» To be done:
#1 Translate the sentence "In fact, Mickey Newbury go-betweened." from the Me and Bobby McGee page into Spanish.
#2 According to the Me and Bobby McGee page, on which label was Roger Miller's version released?
#3 Extend the Me and Bobby McGee page, picking up right after its final line.
══ Given text
ME AND BOBBY MCGEE

Created on 14/07/2001
Latest update on 09/03/2024

Artist: Roger Miller
Author: Kris Kristofferson/Fred Foster
Label: Smash
Year: 1969

Of King Of The Road- and England Swings fame. Awful version, cut while the song wasn't even finished. Used the rhythm of Mickey Newbury's Why You Been Gone So Long. In fact, Mickey Newbury go-betweened. Kris was still a helicopter pilot for PHI in Morgan City, LA when this line struck him ("Freedom 's just another word for nothing left to lose") while shuttling oil workers to and from platforms in the Gulf of Mexico. (see also: Help Me Make It Through The Night)
════
══ Record set
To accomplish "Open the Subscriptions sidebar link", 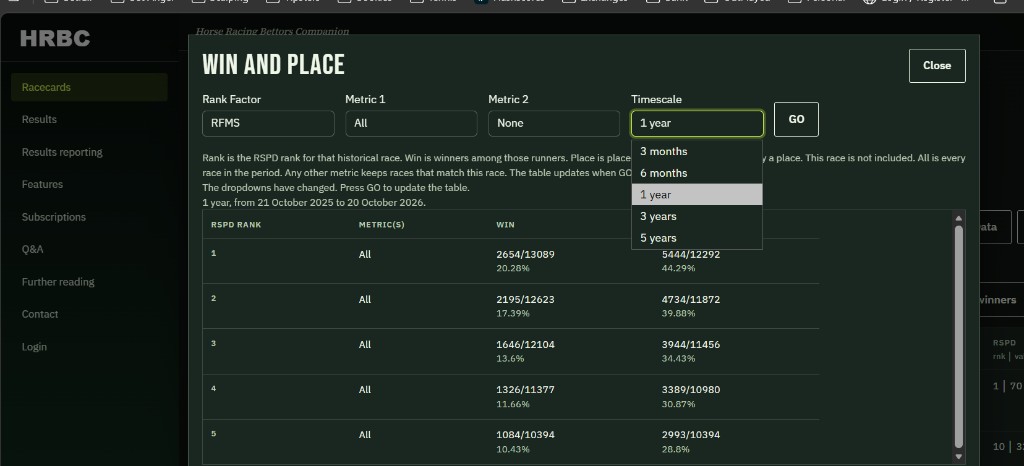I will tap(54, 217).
════
══ Record set
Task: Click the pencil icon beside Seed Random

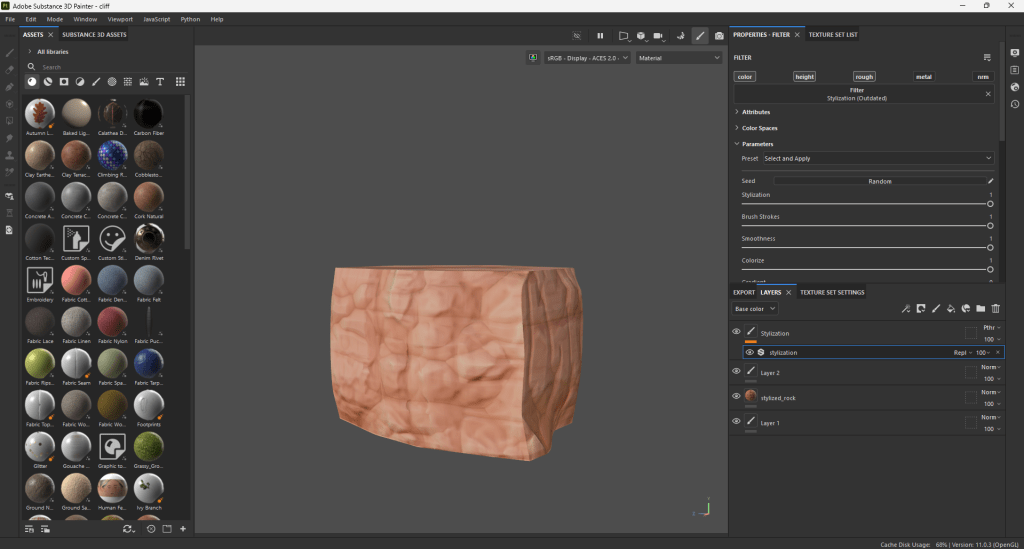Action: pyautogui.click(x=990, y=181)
════
» Answer list:
#1 De hecho, Mickey Newbury hizo de intermediario.

#2 Smash

#3
Covers:

1969:

American Eagle

1970:

Ramblin' Jack Elliott

1970:

Kris Kristofferson [coauthor; the other one, Fred Foster, was his labelboss (Monument); the demo came out on cd Please Don't Tell Me How The Story Ends (2010)]

1970:

Gordon Lightfoot [with Ry Cooder on guitar]

1970:

Janis Joplin [posthumous n°1 US; Bob Neuwirth go-betweened (see: Mercedes Benz), introducing Kris to her with the words: "I brought you a present"; when Janis died, Pearl producer Paul A. Rothschild sent Kris her copy of Bobby; Kris didn't even knew she recorded it and while hearing the result wrote Epitaph (Black And Blue), ending up on his second lp The Silver Tongued Devil And I]

1970:

Charley Pride

1971:

Jerry Lee Lewis

1971:

Euson

1971:

Wayne Newton

1971:

Bill Haley

1971:

Loretta Lynn

1971:

Statler Bros.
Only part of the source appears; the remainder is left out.